> [WHAT IS EXPECTED]: Every line below that contains "yellow" is to be copied.

** EXCERPTED DATA follows **

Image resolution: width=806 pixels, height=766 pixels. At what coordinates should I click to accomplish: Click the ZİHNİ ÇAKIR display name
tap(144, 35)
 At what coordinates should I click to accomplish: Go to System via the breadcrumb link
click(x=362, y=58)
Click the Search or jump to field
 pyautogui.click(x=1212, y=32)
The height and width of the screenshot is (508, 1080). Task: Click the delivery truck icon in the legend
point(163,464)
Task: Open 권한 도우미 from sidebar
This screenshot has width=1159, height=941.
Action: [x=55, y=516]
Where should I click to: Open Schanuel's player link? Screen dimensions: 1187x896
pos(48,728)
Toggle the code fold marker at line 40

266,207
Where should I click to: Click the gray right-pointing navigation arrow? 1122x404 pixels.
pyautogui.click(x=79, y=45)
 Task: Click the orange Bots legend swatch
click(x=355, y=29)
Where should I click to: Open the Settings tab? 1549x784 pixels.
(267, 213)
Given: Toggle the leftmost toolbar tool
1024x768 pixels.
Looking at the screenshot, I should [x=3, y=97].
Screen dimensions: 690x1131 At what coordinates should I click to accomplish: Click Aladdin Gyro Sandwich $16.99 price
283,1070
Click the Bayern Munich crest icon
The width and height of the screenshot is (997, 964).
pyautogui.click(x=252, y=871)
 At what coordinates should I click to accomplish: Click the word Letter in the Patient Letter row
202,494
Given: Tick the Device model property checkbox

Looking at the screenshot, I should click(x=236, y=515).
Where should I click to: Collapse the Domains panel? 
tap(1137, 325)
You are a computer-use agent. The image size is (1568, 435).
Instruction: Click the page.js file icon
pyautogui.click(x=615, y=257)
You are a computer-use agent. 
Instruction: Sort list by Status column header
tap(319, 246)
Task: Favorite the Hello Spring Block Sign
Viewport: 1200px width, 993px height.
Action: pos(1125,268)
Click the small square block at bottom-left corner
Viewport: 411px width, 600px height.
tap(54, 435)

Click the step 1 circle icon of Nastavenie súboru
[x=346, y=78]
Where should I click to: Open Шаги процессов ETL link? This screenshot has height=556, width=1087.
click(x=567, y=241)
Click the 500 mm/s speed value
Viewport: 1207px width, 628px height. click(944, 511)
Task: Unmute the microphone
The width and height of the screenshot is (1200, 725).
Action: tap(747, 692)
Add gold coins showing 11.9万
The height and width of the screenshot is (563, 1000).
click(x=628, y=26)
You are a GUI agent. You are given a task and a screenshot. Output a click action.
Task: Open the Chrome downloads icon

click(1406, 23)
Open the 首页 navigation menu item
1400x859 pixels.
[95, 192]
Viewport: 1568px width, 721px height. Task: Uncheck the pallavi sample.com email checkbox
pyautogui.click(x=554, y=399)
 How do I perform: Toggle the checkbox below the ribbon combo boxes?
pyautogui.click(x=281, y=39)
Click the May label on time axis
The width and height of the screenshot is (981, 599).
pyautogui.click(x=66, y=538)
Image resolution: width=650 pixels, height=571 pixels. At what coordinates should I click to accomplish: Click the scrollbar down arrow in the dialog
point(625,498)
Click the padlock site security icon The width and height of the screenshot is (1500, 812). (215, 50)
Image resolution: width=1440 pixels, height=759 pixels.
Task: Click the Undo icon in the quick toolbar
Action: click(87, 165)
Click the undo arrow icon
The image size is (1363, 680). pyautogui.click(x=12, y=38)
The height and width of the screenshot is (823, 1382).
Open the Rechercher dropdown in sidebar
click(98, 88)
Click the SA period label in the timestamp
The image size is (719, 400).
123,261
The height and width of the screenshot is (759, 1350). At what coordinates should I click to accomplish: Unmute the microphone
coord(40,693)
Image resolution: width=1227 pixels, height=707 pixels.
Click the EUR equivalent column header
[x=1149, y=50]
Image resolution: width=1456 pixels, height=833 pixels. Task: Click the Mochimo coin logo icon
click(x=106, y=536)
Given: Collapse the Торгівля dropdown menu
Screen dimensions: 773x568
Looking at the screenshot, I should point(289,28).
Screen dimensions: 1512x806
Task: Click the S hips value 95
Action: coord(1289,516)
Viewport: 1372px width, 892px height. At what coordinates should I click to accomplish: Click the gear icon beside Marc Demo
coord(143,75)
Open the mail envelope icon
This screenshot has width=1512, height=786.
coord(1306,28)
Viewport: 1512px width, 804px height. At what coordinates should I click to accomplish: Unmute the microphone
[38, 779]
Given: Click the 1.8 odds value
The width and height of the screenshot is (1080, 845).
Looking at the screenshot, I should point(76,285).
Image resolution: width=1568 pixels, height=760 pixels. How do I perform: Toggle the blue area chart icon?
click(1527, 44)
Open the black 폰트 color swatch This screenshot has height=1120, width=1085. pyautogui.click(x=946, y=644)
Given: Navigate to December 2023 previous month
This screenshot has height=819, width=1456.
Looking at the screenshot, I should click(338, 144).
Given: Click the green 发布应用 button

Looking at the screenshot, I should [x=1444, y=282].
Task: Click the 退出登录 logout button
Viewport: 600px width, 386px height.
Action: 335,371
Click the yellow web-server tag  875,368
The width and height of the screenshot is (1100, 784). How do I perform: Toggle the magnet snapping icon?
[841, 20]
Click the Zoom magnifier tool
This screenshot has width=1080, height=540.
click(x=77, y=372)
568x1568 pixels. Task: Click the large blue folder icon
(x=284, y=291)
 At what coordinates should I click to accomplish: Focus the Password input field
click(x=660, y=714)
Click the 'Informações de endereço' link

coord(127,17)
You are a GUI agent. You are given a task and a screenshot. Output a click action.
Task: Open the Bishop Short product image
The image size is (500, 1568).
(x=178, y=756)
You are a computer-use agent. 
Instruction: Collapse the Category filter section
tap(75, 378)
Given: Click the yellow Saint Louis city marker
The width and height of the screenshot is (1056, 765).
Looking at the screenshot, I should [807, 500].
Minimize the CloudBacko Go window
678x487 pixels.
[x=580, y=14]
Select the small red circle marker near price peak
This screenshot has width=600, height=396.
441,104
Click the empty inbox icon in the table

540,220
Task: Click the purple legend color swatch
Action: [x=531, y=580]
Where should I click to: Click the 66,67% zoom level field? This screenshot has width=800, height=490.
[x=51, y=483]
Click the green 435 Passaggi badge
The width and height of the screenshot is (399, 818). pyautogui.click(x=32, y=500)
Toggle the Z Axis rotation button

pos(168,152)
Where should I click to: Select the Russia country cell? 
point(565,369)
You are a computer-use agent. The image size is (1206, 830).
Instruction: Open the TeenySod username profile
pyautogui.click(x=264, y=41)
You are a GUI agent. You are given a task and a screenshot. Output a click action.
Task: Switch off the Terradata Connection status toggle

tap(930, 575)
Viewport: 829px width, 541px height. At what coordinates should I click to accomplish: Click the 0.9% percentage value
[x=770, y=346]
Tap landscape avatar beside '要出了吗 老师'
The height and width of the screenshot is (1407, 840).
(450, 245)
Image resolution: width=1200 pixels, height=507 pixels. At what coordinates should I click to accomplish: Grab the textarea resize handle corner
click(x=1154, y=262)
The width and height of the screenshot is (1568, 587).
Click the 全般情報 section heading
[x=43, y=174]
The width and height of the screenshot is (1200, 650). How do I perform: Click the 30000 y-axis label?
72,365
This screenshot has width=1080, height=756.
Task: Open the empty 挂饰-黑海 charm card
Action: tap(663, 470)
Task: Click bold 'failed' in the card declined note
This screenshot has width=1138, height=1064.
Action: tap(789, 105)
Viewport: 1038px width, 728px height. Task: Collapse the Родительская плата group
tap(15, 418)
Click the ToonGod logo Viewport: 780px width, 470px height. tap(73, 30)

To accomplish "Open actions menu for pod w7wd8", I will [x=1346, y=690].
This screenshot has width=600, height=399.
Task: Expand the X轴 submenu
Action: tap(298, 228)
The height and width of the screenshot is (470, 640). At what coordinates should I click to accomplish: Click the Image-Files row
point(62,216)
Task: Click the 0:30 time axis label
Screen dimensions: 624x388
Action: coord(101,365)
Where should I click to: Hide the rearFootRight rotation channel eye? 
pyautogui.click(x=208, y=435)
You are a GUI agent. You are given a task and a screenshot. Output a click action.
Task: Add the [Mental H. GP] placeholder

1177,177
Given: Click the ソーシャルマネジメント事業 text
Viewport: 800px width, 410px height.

** End of EXCERPTED DATA **

> [EXERCISE RESULT]:
Click the yellow web-server tag  875,368
Given: Click the yellow Saint Louis city marker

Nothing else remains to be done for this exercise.